Please return the whole listing exactly.

════════════════════

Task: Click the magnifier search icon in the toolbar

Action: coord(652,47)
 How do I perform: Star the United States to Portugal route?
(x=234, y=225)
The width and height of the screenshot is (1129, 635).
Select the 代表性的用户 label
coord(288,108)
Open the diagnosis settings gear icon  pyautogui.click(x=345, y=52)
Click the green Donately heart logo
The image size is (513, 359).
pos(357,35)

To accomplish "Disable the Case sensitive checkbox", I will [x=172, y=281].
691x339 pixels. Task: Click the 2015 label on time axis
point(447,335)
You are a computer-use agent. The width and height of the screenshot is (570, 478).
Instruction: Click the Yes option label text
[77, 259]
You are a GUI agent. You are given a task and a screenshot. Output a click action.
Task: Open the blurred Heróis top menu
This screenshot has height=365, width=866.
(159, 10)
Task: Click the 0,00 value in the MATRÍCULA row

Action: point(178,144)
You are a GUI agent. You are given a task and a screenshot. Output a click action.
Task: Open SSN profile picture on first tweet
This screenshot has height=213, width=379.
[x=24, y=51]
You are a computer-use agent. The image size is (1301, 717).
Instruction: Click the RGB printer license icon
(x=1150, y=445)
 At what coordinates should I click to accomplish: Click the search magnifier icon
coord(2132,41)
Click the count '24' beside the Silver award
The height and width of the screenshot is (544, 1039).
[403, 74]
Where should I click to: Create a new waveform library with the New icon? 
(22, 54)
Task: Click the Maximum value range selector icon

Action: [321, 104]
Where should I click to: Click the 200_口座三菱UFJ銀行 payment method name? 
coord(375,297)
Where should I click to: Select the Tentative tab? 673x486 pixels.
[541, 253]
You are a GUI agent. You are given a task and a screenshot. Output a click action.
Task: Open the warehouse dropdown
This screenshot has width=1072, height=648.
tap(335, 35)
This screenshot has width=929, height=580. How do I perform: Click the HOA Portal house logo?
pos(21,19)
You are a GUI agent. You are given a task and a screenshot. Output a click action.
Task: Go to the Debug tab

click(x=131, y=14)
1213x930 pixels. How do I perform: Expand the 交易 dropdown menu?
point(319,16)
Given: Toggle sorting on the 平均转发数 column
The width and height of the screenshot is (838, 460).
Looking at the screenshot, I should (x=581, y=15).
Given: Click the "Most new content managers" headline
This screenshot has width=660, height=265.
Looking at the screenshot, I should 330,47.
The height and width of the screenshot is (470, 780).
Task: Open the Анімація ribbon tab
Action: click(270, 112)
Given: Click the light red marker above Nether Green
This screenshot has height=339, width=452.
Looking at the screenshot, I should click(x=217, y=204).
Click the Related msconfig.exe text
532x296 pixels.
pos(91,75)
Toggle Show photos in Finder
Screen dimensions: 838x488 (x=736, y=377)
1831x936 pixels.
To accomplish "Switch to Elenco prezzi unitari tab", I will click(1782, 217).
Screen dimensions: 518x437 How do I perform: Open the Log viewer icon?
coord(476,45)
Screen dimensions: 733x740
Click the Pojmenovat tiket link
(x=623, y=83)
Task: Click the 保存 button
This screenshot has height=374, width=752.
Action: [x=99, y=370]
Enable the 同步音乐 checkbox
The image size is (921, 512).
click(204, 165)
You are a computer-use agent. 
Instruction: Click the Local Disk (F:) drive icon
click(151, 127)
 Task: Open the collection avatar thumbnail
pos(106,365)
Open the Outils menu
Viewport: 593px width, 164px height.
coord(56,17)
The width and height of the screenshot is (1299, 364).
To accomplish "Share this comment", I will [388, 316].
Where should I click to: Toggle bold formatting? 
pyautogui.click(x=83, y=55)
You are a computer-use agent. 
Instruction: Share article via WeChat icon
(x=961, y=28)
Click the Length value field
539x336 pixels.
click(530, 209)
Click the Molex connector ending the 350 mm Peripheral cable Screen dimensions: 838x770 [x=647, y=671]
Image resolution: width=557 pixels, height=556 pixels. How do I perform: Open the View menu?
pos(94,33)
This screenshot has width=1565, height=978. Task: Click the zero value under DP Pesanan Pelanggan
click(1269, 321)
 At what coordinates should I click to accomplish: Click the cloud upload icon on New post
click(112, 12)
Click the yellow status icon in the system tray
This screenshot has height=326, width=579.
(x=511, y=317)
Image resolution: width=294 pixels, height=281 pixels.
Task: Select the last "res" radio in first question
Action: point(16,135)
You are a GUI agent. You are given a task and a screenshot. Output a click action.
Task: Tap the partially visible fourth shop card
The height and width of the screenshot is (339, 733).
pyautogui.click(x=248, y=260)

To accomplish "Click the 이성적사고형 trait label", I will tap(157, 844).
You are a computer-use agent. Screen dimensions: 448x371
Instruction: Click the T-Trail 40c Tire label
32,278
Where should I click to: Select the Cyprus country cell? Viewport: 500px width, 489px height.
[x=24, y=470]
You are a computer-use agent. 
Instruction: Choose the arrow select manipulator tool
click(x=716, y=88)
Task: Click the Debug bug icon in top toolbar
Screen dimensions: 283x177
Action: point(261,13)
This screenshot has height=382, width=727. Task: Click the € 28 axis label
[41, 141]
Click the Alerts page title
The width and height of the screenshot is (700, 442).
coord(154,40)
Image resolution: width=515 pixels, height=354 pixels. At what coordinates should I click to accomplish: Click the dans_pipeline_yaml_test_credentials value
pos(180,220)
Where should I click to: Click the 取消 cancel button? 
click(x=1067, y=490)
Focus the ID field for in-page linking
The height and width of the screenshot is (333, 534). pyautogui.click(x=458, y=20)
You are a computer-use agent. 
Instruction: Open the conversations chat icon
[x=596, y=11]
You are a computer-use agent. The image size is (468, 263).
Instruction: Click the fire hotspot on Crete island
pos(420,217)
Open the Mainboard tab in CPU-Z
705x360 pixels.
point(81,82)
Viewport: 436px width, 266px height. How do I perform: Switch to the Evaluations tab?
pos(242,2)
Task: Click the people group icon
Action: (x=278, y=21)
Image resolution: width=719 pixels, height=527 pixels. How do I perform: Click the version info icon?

════════════════════

TASK RESPONSE >>
Task: Click the magnifier search icon in the toolbar

Action: coord(652,47)
 How do I perform: Star the United States to Portugal route?
(x=234, y=225)
The width and height of the screenshot is (1129, 635).
Select the 代表性的用户 label
coord(288,108)
Open the diagnosis settings gear icon  pyautogui.click(x=345, y=52)
Click the green Donately heart logo
The image size is (513, 359).
pos(357,35)

To accomplish "Disable the Case sensitive checkbox", I will [x=172, y=281].
691x339 pixels. Task: Click the 2015 label on time axis
point(447,335)
You are a computer-use agent. The width and height of the screenshot is (570, 478).
Instruction: Click the Yes option label text
[77, 259]
You are a GUI agent. You are given a task and a screenshot. Output a click action.
Task: Open the blurred Heróis top menu
This screenshot has height=365, width=866.
(159, 10)
Task: Click the 0,00 value in the MATRÍCULA row

Action: point(178,144)
You are a GUI agent. You are given a task and a screenshot. Output a click action.
Task: Open SSN profile picture on first tweet
This screenshot has height=213, width=379.
[x=24, y=51]
You are a computer-use agent. The image size is (1301, 717).
Instruction: Click the RGB printer license icon
(x=1150, y=445)
 At what coordinates should I click to accomplish: Click the search magnifier icon
coord(2132,41)
Click the count '24' beside the Silver award
The height and width of the screenshot is (544, 1039).
[403, 74]
Where should I click to: Create a new waveform library with the New icon? 
(22, 54)
Task: Click the Maximum value range selector icon

Action: [321, 104]
Where should I click to: Click the 200_口座三菱UFJ銀行 payment method name? 
coord(375,297)
Where should I click to: Select the Tentative tab? 673x486 pixels.
[541, 253]
You are a GUI agent. You are given a task and a screenshot. Output a click action.
Task: Open the warehouse dropdown
This screenshot has width=1072, height=648.
tap(335, 35)
This screenshot has width=929, height=580. How do I perform: Click the HOA Portal house logo?
pos(21,19)
You are a GUI agent. You are given a task and a screenshot. Output a click action.
Task: Go to the Debug tab

click(x=131, y=14)
1213x930 pixels. How do I perform: Expand the 交易 dropdown menu?
point(319,16)
Given: Toggle sorting on the 平均转发数 column
The width and height of the screenshot is (838, 460).
Looking at the screenshot, I should (x=581, y=15).
Given: Click the "Most new content managers" headline
This screenshot has width=660, height=265.
Looking at the screenshot, I should 330,47.
The height and width of the screenshot is (470, 780).
Task: Open the Анімація ribbon tab
Action: click(270, 112)
Given: Click the light red marker above Nether Green
This screenshot has height=339, width=452.
Looking at the screenshot, I should click(x=217, y=204).
Click the Related msconfig.exe text
532x296 pixels.
pos(91,75)
Toggle Show photos in Finder
Screen dimensions: 838x488 (x=736, y=377)
1831x936 pixels.
To accomplish "Switch to Elenco prezzi unitari tab", I will click(1782, 217).
Screen dimensions: 518x437 How do I perform: Open the Log viewer icon?
coord(476,45)
Screen dimensions: 733x740
Click the Pojmenovat tiket link
(x=623, y=83)
Task: Click the 保存 button
This screenshot has height=374, width=752.
Action: [x=99, y=370]
Enable the 同步音乐 checkbox
The image size is (921, 512).
click(204, 165)
You are a computer-use agent. 
Instruction: Click the Local Disk (F:) drive icon
click(151, 127)
 Task: Open the collection avatar thumbnail
pos(106,365)
Open the Outils menu
Viewport: 593px width, 164px height.
coord(56,17)
The width and height of the screenshot is (1299, 364).
To accomplish "Share this comment", I will [388, 316].
Where should I click to: Toggle bold formatting? 
pyautogui.click(x=83, y=55)
You are a computer-use agent. 
Instruction: Share article via WeChat icon
(x=961, y=28)
Click the Length value field
539x336 pixels.
click(530, 209)
Click the Molex connector ending the 350 mm Peripheral cable Screen dimensions: 838x770 [x=647, y=671]
Image resolution: width=557 pixels, height=556 pixels. How do I perform: Open the View menu?
pos(94,33)
This screenshot has width=1565, height=978. Task: Click the zero value under DP Pesanan Pelanggan
click(1269, 321)
 At what coordinates should I click to accomplish: Click the cloud upload icon on New post
click(112, 12)
Click the yellow status icon in the system tray
This screenshot has height=326, width=579.
(x=511, y=317)
Image resolution: width=294 pixels, height=281 pixels.
Task: Select the last "res" radio in first question
Action: point(16,135)
You are a GUI agent. You are given a task and a screenshot. Output a click action.
Task: Tap the partially visible fourth shop card
The height and width of the screenshot is (339, 733).
pyautogui.click(x=248, y=260)

To accomplish "Click the 이성적사고형 trait label", I will tap(157, 844).
You are a computer-use agent. Screen dimensions: 448x371
Instruction: Click the T-Trail 40c Tire label
32,278
Where should I click to: Select the Cyprus country cell? Viewport: 500px width, 489px height.
[x=24, y=470]
You are a computer-use agent. 
Instruction: Choose the arrow select manipulator tool
click(x=716, y=88)
Task: Click the Debug bug icon in top toolbar
Screen dimensions: 283x177
Action: point(261,13)
This screenshot has height=382, width=727. Task: Click the € 28 axis label
[41, 141]
Click the Alerts page title
The width and height of the screenshot is (700, 442).
coord(154,40)
Image resolution: width=515 pixels, height=354 pixels. At what coordinates should I click to accomplish: Click the dans_pipeline_yaml_test_credentials value
pos(180,220)
Where should I click to: Click the 取消 cancel button? 
click(x=1067, y=490)
Focus the ID field for in-page linking
The height and width of the screenshot is (333, 534). pyautogui.click(x=458, y=20)
You are a computer-use agent. 
Instruction: Open the conversations chat icon
[x=596, y=11]
You are a computer-use agent. The image size is (468, 263).
Instruction: Click the fire hotspot on Crete island
pos(420,217)
Open the Mainboard tab in CPU-Z
705x360 pixels.
point(81,82)
Viewport: 436px width, 266px height. How do I perform: Switch to the Evaluations tab?
pos(242,2)
Task: Click the people group icon
Action: (x=278, y=21)
Image resolution: width=719 pixels, height=527 pixels. How do I perform: Click the version info icon?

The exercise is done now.